# CDR Chemical Engineer



## akshay1229 (Jan 15, 2013)

I am Chemical Engineer from India. I am getting problem with Career episode. How can I describe my job duties and responsibilities as part of career episode.?


----------



## greenbangla (Nov 18, 2012)

Download the Migration Skills Assessment Booklet (pdf format) from the following link:

Migration Skills Assessment | Engineers Australia

In page 24 & 25 of this booklet, it describes clearly how the job duties and responsibilities must be mentioned in your submitted work experience documentation and in page 15 & 16, it describes clearly how you write your three career episodes.


----------



## varuni (May 22, 2012)

akshay1229 said:


> I am Chemical Engineer from India. I am getting problem with Career episode. How can I describe my job duties and responsibilities as part of career episode.?




Hello Akshay,

Split your CDR into a few sections. The sections are also indicated in the booklet. However, you can change a few titles here and there if you feel you can come up with a better structure to communicate your episode.
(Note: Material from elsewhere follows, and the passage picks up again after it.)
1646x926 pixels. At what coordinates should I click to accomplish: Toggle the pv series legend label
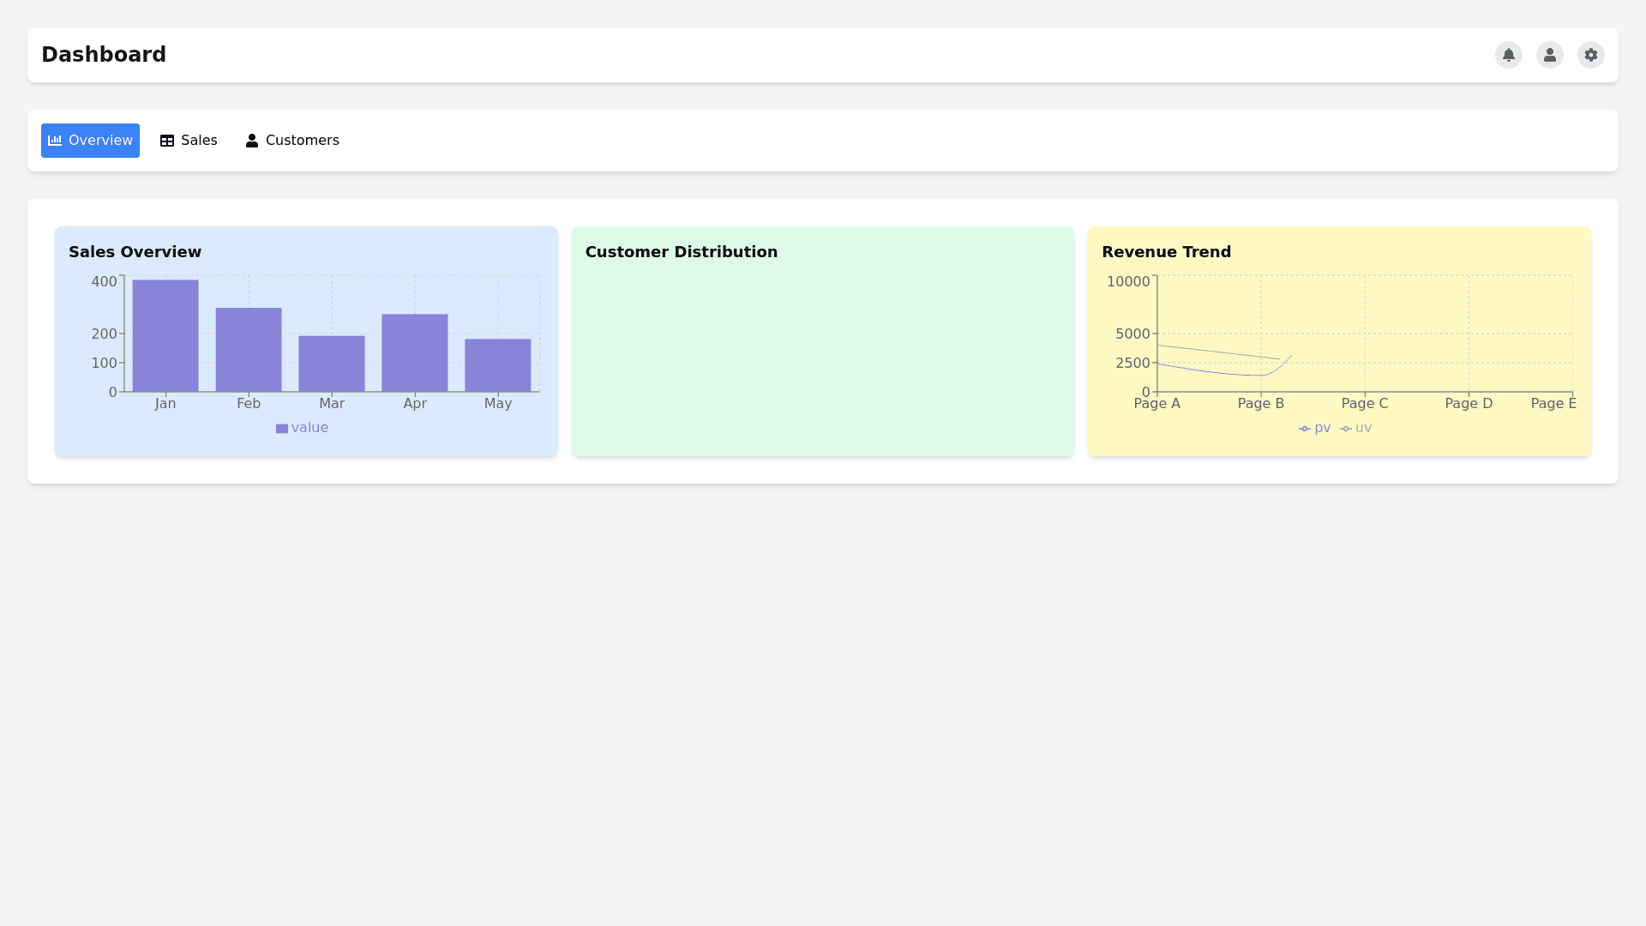point(1322,428)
For Eg. the following were my sub-headings in a CDR:
1.0 Introduction, 
1.1 Background of the Project
1.2.0 Application of Engineering Knowledge and skills
1.2.1 Setup understanding and preparation
1.2.2 Issues and Debug
- Described 8 issues found and how I debugged and what was the fix
1.2.3 Another related side-heading to explain a issue in detail
1.3 Summary


Now to answer your question, Under 1.1 Background of Project, I explained about the project in a few sentences and in next paragraph, I added a block diagram to show the hierarchy of the teams and showed as to which team I belonged to in a different color. Also, I added my role (whether individual contributor or lead or manager, what was the key expectation of the role etc.) and responsibilities (what all was I supposed to do) throughout the course of the project.

Hope this helps!

Varuni...


----------



## akshay1229 (Jan 15, 2013)

Thank you green bangla and varuni..
but the confusion is same. Being a chemical engineer, I do perform my regular on job duties. There is nothing like project I am working on. and describing such duties and all hardly makes my career episode longer by maximum 1000 words.
anyway, I have managed to finish my two CEs. I will do it third one with your help guys.

1. I am trying to write career episode consciously but if there are chances for rejection because lacking data in episode. ?

2. In my birth certificate my name is "Abhinay" and except this, all documents have name as "Akshay". Do i need to make any deed poll or Do i need to tell them that 
about this change?


----------



## speedman (Dec 3, 2012)

Hi Akshay, 

Like you I am a Chemical Engineer planning to apply for PR (subclass 189) in Australia in the next few months. I am in the same boat as you were regarding writing the CDR. I worked for four years in a petroleum refinery as a Production Engineer before moving to US for my Masters. Most of my work was carrying out routine jobs (looking after unit operations and the odd troubleshooting and all) and I do not have any old work sample that I can reproduce. Could you please advice me on how to go about it, based on your experience ? I am totally lost here and would really appreciate any help that you could offer. 

Thanks in advance,

Nav 

Nav


----------



## shadmehri (Jul 23, 2012)

akshay1229 said:


> I am Chemical Engineer from India. I am getting problem with Career episode. How can I describe my job duties and responsibilities as part of career episode.?



i am surry i am not able to help you because i am looking for help like you


----------



## lakhvinder_chemical (Aug 1, 2015)

*Chemical Engineer*

Hi
I am also chemical engineer working in petroleum refinery planning to immigrate australia and facing the problem with CDR, did you guys got any help?


----------



## pratik.sanghvi (Apr 7, 2017)

Hi,
I am chemical engineer working in software (IT) industry for 4 years, planning to immigrate australia and facing the problem with CDR? 
1. First what occupation will i choose on EA portal under Engineering Occupation?
2. How to even start CDR as i have no clue how chemical engineering is used in IT industry.
Anyone can help??


----------



## GS_Chemical (Jun 12, 2017)

Hi sir, I am also facing problem while preparing the CDR. Did you finally take any professional help ?


----------